Merge and read methylation data.

merge <- merge(targets.breast,targets.colon,all=TRUE)
targets <- merge(merge,targets.lung,all=TRUE)
targets <- targets[which(file.exists(paste0(targets$Basename,"_Grn.idat"))),]

memory.limit(size=10000)
rg_set <- read.metharray(targets$Basename,verbose=TRUE)
pData(rg.set) <- targets

table(targets$Tissue,targets$Status)

Preprocessing

We now have an RGChannelSet that was created from reading the downloaded IDAT files. Next, the data needs to be processed into usable objects for various functions in the minfi package to work properly. The object classes to be used are the RGChannelSet, MethylSet, GenomicMethylSet, RatioSet, or GenomicRatioSet, which all represent different forms of information from the 450k experiment. Most of the analysis will be done on the GenomicRatioSet datatype.
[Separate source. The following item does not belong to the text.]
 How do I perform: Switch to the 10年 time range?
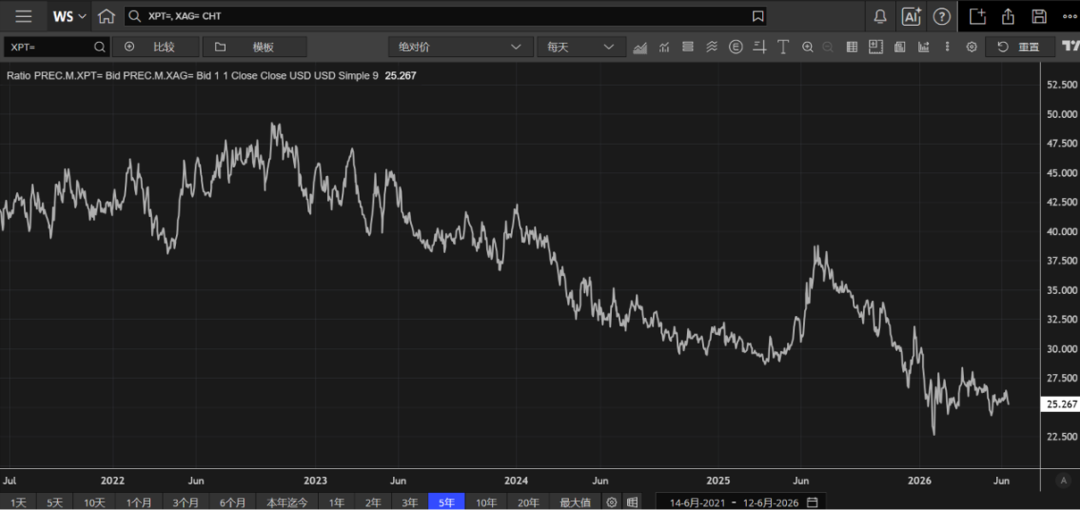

To preprocess the data minfi’s variety of preprocess…() functions are used to convert the data sets into usable R objects.

Data Input Processing Function Output Analytic Use
Raw data (IDAT files) read.450k.exp() RGChannelSet output of reading data
RGChannelSet preprocessIllumina() MethylSet dmpFinder method
MethylSet mapToGenome() GenomicMethylSet blockFinder method
GenomicMethylSet ratioConvert() GenomicRatioSet bumphunter method

These steps make a GenomicRatioSet out of an RGChannelSet.

memory.limit(size=10000)
methset <- preprocessIllumina(rg_set)
gen_methset <- mapToGenome(methset)
gen_ratset <- ratioConvert(gen_methset,type="Illumina")

Subsetting

Finally, we subset the last two objects to chromosomes 10, 11 and 20 for the purposes of this workshop.

gr <- granges(gen_methset)
keep <- seqnames(gr) %in% c("chr10", "chr11", "chr20")
gen_methset_small <- gen_methset[keep,]

gr <- granges(gen_ratset)
keep <- seqnames(gr) %in% c("chr10", "chr11", "chr20")
gen_ratset_small <- get_ratset[keep,]

These are the objects available in this workshop pacakge.